**Provided records**

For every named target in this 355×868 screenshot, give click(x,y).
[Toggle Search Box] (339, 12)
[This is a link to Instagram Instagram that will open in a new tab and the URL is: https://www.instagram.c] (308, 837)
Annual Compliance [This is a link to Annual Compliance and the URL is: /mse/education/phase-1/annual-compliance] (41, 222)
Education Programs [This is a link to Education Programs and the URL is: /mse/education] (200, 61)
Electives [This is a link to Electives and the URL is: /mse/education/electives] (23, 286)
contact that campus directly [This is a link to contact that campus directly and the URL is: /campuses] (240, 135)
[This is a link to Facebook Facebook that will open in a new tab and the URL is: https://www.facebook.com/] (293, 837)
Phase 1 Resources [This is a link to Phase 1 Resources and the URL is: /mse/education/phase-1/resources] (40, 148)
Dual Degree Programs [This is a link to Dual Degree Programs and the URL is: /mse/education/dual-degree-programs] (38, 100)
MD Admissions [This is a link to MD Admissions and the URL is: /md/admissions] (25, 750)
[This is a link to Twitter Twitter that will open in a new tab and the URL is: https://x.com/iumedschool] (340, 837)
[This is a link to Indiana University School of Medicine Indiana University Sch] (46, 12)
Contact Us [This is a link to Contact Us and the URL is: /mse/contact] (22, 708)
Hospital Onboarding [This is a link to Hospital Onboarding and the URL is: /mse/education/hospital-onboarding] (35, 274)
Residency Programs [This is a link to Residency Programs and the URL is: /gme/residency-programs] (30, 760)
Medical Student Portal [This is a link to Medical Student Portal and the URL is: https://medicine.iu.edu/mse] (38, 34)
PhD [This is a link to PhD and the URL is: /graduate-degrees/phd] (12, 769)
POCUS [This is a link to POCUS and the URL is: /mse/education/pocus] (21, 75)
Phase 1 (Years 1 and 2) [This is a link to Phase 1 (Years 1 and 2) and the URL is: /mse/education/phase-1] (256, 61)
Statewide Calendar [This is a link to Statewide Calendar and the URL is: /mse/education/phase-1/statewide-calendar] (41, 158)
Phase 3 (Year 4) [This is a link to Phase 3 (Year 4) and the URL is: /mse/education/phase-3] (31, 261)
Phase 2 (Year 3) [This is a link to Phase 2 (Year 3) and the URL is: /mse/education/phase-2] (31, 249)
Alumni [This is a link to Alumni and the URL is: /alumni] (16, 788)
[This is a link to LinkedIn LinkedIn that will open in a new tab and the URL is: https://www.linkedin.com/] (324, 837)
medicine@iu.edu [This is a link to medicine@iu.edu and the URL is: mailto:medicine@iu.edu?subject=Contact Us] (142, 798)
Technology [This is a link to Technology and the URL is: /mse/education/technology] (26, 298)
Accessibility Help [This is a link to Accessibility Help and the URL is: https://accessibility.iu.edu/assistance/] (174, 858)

**What to produce**
Copy the lines above word for word.

**Solution to the exercise**
For every named target in this 355×868 screenshot, give click(x,y).
[Toggle Search Box] (339, 12)
[This is a link to Instagram Instagram that will open in a new tab and the URL is: https://www.instagram.c] (308, 837)
Annual Compliance [This is a link to Annual Compliance and the URL is: /mse/education/phase-1/annual-compliance] (41, 222)
Education Programs [This is a link to Education Programs and the URL is: /mse/education] (200, 61)
Electives [This is a link to Electives and the URL is: /mse/education/electives] (23, 286)
contact that campus directly [This is a link to contact that campus directly and the URL is: /campuses] (240, 135)
[This is a link to Facebook Facebook that will open in a new tab and the URL is: https://www.facebook.com/] (293, 837)
Phase 1 Resources [This is a link to Phase 1 Resources and the URL is: /mse/education/phase-1/resources] (40, 148)
Dual Degree Programs [This is a link to Dual Degree Programs and the URL is: /mse/education/dual-degree-programs] (38, 100)
MD Admissions [This is a link to MD Admissions and the URL is: /md/admissions] (25, 750)
[This is a link to Twitter Twitter that will open in a new tab and the URL is: https://x.com/iumedschool] (340, 837)
[This is a link to Indiana University School of Medicine Indiana University Sch] (46, 12)
Contact Us [This is a link to Contact Us and the URL is: /mse/contact] (22, 708)
Hospital Onboarding [This is a link to Hospital Onboarding and the URL is: /mse/education/hospital-onboarding] (35, 274)
Residency Programs [This is a link to Residency Programs and the URL is: /gme/residency-programs] (30, 760)
Medical Student Portal [This is a link to Medical Student Portal and the URL is: https://medicine.iu.edu/mse] (38, 34)
PhD [This is a link to PhD and the URL is: /graduate-degrees/phd] (12, 769)
POCUS [This is a link to POCUS and the URL is: /mse/education/pocus] (21, 75)
Phase 1 (Years 1 and 2) [This is a link to Phase 1 (Years 1 and 2) and the URL is: /mse/education/phase-1] (256, 61)
Statewide Calendar [This is a link to Statewide Calendar and the URL is: /mse/education/phase-1/statewide-calendar] (41, 158)
Phase 3 (Year 4) [This is a link to Phase 3 (Year 4) and the URL is: /mse/education/phase-3] (31, 261)
Phase 2 (Year 3) [This is a link to Phase 2 (Year 3) and the URL is: /mse/education/phase-2] (31, 249)
Alumni [This is a link to Alumni and the URL is: /alumni] (16, 788)
[This is a link to LinkedIn LinkedIn that will open in a new tab and the URL is: https://www.linkedin.com/] (324, 837)
medicine@iu.edu [This is a link to medicine@iu.edu and the URL is: mailto:medicine@iu.edu?subject=Contact Us] (142, 798)
Technology [This is a link to Technology and the URL is: /mse/education/technology] (26, 298)
Accessibility Help [This is a link to Accessibility Help and the URL is: https://accessibility.iu.edu/assistance/] (174, 858)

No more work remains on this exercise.